Fantascienza più rilassata, pur non scevra di spunti di riflessione, quella di Obsidian appare allora più simile a Brazil, film diretto da Terry Gilliam, o ancora a Futurama di Matt Groening. Ironia della sorte, il profilo produttivo da opera a medio budget pesa non poco sulla qualità complessiva del gioco. “It’s not the best choice, it’s Spacer’s Choice!”, come direbbe ogni ligio dipendente della Soluzioni Spaziali, una famosa corporazione d’Alcione. Tutte le componenti di The Outer Worlds non strettamente legate alla scrittura, infatti, tendono a essere poco curate. Il combat system è poco soddisfacente, seppur sempre funzionale, mentre quantitativamente il gioco si presenta più modesto di quanto fosse inizialmente lecito sperare. In tal senso, gli sviluppatori chiarirono, nei mesi successivi all’annuncio, che il loro prossimo videogioco non sarebbe stato vasto come Fallout: New Vegas, titolo che nacque probabilmente sotto una stella migliore.

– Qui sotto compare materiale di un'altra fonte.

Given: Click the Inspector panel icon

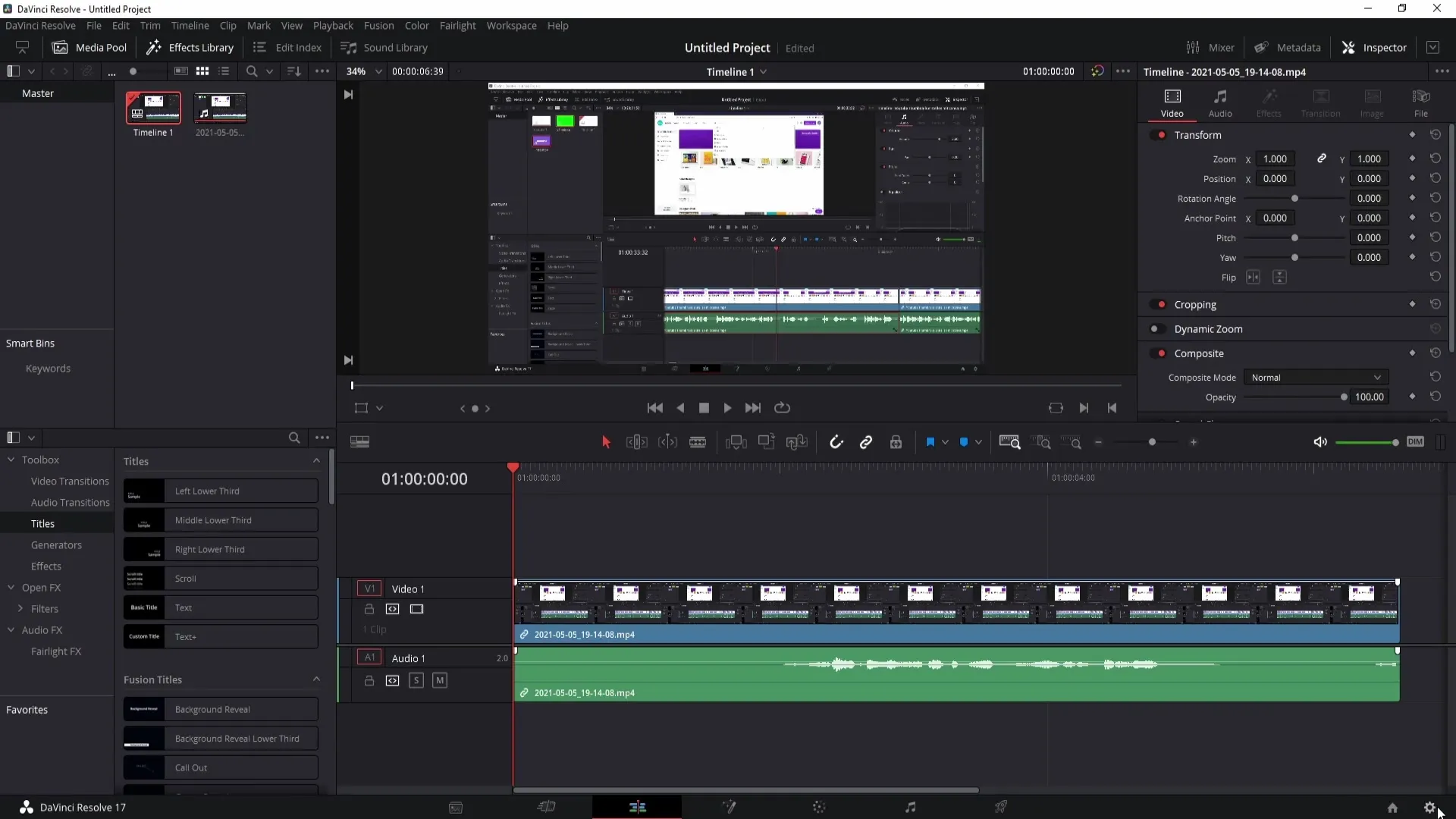Looking at the screenshot, I should (1350, 47).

Poter lavorare sulla struttura ludica già rodata da Fallout 3 permise a Obsidian di far emergere, con maggiore forza, le sue indiscutibili qualità. Ad esempio, il V.A.T.S. system collaudato da Bethesda non trova nella dilatazione tattica del tempo, quest’ultima designata da Obsidian, un eccellente sostituto. Nonostante le incertezze, The Outer Worlds resta comunque un buon videogioco, forte di una scrittura curata e di ampie possibilità ruolistiche. Le qualità generali del titolo, e probabilmente anche il posto vacante lasciato dallo stesso Fallout, hanno peraltro permesso a The Outer Worlds di superare le aspettative di vendita. L’acquisizione di Obsidian da parte di Microsoft, nel migliore degli scenari, permetterà finalmente a questo talentuoso studio di lavorare al meglio delle sue possibilità.